Thursday, November 7, 2013

Rubio, Paul, and Christie

In this brief video clip and accompanying article, Marco Rubio reflects on the meaning of the historic Christie victory in the New Jersey governor race. In a reaction very similar to that of Senator Rand Paul, Rubio makes it a point to say that you can't extrapolate national electoral meanings from such a local election.
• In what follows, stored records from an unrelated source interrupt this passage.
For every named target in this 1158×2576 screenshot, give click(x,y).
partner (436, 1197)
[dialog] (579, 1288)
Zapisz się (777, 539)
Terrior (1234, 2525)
Understandably, this sort of dismissal of Christie's win is being interpreted as a shallow display of a violated ego. However, I interpret the statement of both Rubio and Paul as a sort of indictment of the media's obsession with over-analyzing and over-interpreting electoral results. This sort of over-interpretation can be easily seen in the 2012, 2010, and 2008 election cycles. At the end of all 3 (and presumably far before these three, as well), the media predicted the utter collapse and imminent electoral failure of the overarching losers of the races. For instance, in 2010 after the Republicans took control of the House and Obama's "shellacking" comment, prominent media outlets were quick to herald an upcoming trend of Republican dominance. Similarly, after 2008, every story for a year afterward was about how the Republican party was essentially destroyed by the defeat and would likely be shuffled to the sidelines for what appeared to be a generation.

So, in typical fashion, the media outlets who report exclusively on the horse race of politics were quick to not only interpret the Christie victory as something more meaningful than it actually is, but were also just as likely to dismiss criticisms of media reaction to the Christie victory.